Gözlerimden yaşlar süzülmeye başladığında ağzımda bezde olsa bağırmaya başladım. Her kimse beni kaçıran bir an önce ne istediğini öğrenmeliydim.

Hareket edip sandalyenin yere vurmasını sağlıyor bir yandan da bağırmaya çalışıyordum.

Birkaç saniye sonra kapı açıldığında bağırmayı kesip gelene baktım. Gördüğüm kişiyle nefes alış verişlerim hızlanırken karnım korkuyla kasılmıştı.

"Merhaba güzelim."

Pisçe sırıtıp bana doğru yaklaşmasıyla kaşlarımı çattım.

Önümde durup yere çömeldi ve gülümseyerek bana baktı.
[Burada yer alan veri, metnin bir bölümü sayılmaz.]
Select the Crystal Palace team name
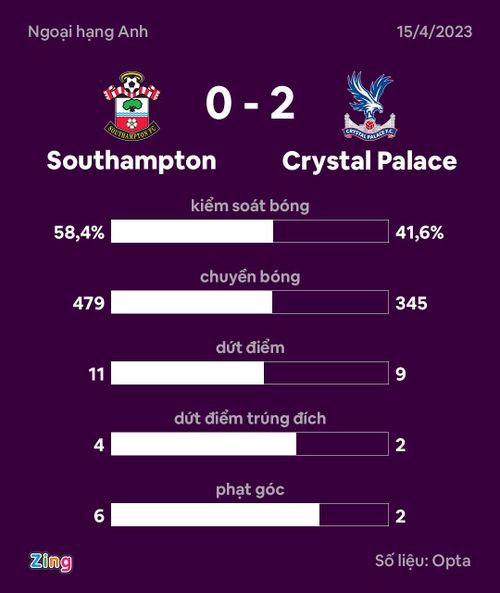The width and height of the screenshot is (500, 593). point(370,161)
"Görüşmeyeli uzun zaman oldu. Özledin mi beni?"

Hiçbir şey yapmadan gözlerine bakmaya devam edince güldü ve "Ah! Ağzındaki yüzünden konuşamıyorsun değil mi?" dedi.

Dudaklarını büzüp ayağa kalktı ve yüzümde olan saçları çekmek için elini uzattı.
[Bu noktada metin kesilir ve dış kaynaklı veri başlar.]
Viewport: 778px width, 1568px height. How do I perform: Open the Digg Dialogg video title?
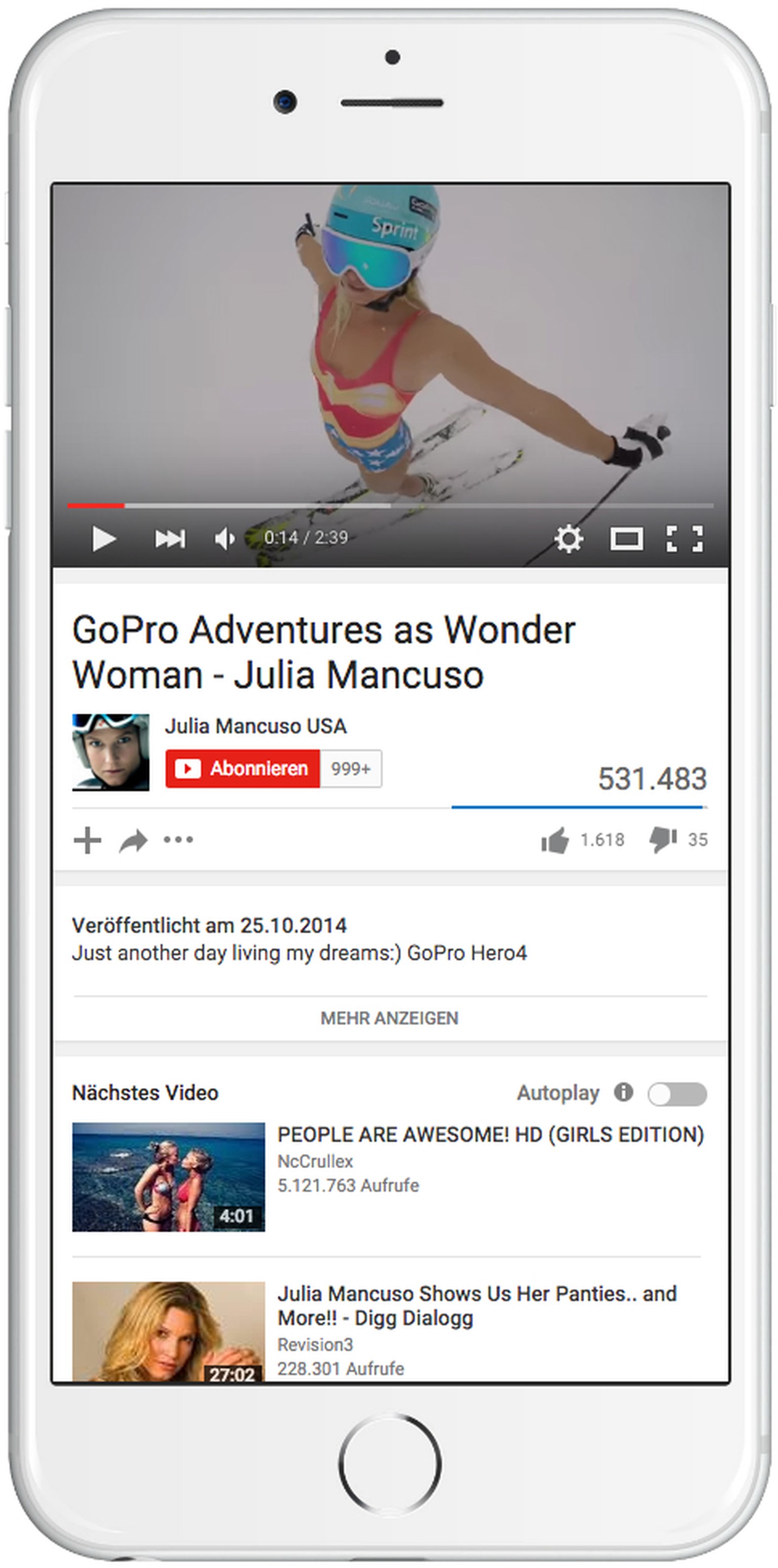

Başımı yana çevirip bana dokunmasını engelledim.

"Tch, tch, tch! Hiç yakışıyor mu böyle hareketler senin gibi birine?"

Derin bir nefes aldı ve yan tarafta duran sandalyeyi alıp karşıma koydu. Bacak bacak üstüne atıp oturduğunda gözlerini karnıma dikti.
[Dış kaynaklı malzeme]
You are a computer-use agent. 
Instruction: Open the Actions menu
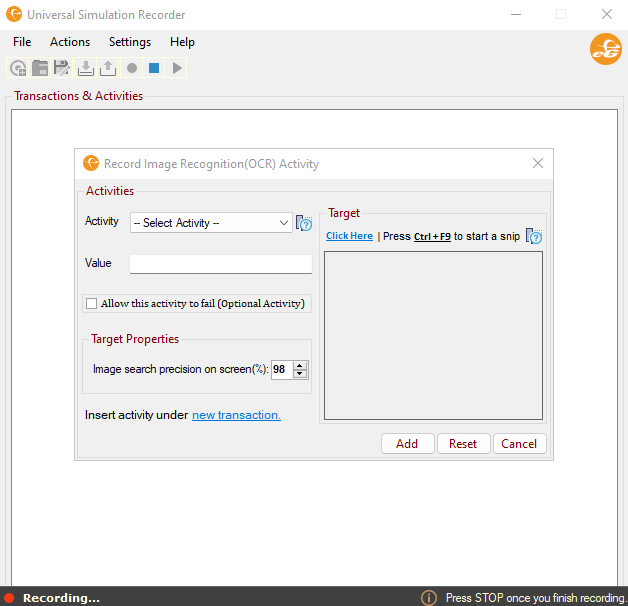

"Büyümüş. Kaç aylık oldu? Ah! Dur bir hesaplayayım. Sen onların yanında üç ay kaldın. Hamile olduğunu ise işe başladıktan iki ay sonra öğrendin. Bir aydır da buradasın. Son zamanlarda hamile kaldığını düşünsek üç aylık?"

Bebeğimden bahsetmesi beni daha da geriyordu. Ona bir şey yapmazdı değil mi? Ona zarar vermezdi?

"Görmeyeli daha mı güzelleşmişsin sen? İyi bakmışlar sana galiba, kilo da almışsın biraz. Tabii hamileliğin de etkisi vardır bunda."

Korkutuğumu ona belli etmemeye çalışıyordum. Eğer anlarsa üzerime gelecekti. Bunu bilmemeliydi.

"Cinsiyetini öğrendin mi? Kız mı erkek mi? Senin için farketmez gerçi. Çocukları hep çok sevdin zaten. Birde kendi çocuğun, onun için her şeyi yaparsın."

Yutkunmamla burnundan güldü. Böyle konuşması beni daha da geriyordu.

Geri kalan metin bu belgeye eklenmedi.